Author and Reader in Harmony

In “The Death of the Author,” Roland Barthes argues that we should remove ideas about the author from our interpretation of a work.  He claims that by acknowledging a text’s author, we limit the text; and I think he’s right.  If I were to read a text knowing it was written by a politician I abhor, I would naturally come at it with a negative predisposition.  Alternatively, if I thought it had been written by a politician I admire, I would be likely to try to find ways to agree with the text. 

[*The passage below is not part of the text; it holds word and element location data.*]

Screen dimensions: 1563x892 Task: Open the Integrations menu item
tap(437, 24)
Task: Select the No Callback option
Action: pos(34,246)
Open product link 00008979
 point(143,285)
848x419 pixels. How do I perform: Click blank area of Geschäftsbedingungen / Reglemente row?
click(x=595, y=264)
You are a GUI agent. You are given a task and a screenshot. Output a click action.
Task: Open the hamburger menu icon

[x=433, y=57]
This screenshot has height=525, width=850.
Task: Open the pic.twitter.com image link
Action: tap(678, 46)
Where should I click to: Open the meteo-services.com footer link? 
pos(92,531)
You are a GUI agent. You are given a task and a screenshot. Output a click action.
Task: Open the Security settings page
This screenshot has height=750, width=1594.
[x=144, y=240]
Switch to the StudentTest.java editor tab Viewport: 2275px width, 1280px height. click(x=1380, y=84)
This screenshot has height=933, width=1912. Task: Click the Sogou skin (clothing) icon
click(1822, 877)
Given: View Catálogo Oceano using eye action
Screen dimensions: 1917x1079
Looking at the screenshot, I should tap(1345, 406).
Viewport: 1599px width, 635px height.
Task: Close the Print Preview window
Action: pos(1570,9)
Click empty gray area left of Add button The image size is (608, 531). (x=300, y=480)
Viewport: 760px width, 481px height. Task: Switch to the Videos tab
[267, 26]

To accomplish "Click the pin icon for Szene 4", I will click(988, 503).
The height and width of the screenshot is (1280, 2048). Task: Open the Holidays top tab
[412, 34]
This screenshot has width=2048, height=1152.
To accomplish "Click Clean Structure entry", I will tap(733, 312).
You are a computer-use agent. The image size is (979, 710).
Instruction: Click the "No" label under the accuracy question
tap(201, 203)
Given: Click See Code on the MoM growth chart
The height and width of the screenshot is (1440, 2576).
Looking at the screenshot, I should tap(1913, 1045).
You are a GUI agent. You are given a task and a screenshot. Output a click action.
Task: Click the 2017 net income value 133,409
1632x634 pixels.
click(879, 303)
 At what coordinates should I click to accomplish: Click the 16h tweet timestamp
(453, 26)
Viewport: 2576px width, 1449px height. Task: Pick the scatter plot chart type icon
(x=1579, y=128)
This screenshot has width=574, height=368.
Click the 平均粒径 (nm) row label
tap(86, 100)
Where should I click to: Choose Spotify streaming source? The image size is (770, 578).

I’ve often found an author I enjoy and read all of her books.  Perhaps the third and fourth books weren’t as engaging as the first and second, but I’d persist because I believe in the author’s ability to write engaging work.  I might even go so far as to convince myself that something I wouldn’t otherwise enjoy is brilliant simply because it was written by a favorite author.  For example, I love most of J.D. Salinger’s work.  His short story, “Hapworth 16, 1924,” which appeared in The New Yorker on 19 June 1965, is, I admit reluctantly, an exception.  It rambles, defies logic, and is generally smug and pretentious.  I don’t want to believe that, but I do.  And the reason I don’t want to believe it?  I love J.D. Salinger in all his reclusive, brooding, perpetual adolescence.  He feels like an old friend, and I don’t want to dislike my friend’s story.

With that in mind, yes, I agree with Barthes.  By associating good old J.D. with his work, I make it difficult for myself to even know that I dislike it.  But unlike Barthes, I’m not sure that my presence in or ownership of a work is precludes the author’s.  I think there is room for a reader and an author, and there must be!  Because so often it is impossible to separate the text from its author; and in those cases the reader must simply be self-aware and keep her biases in mind as she reads.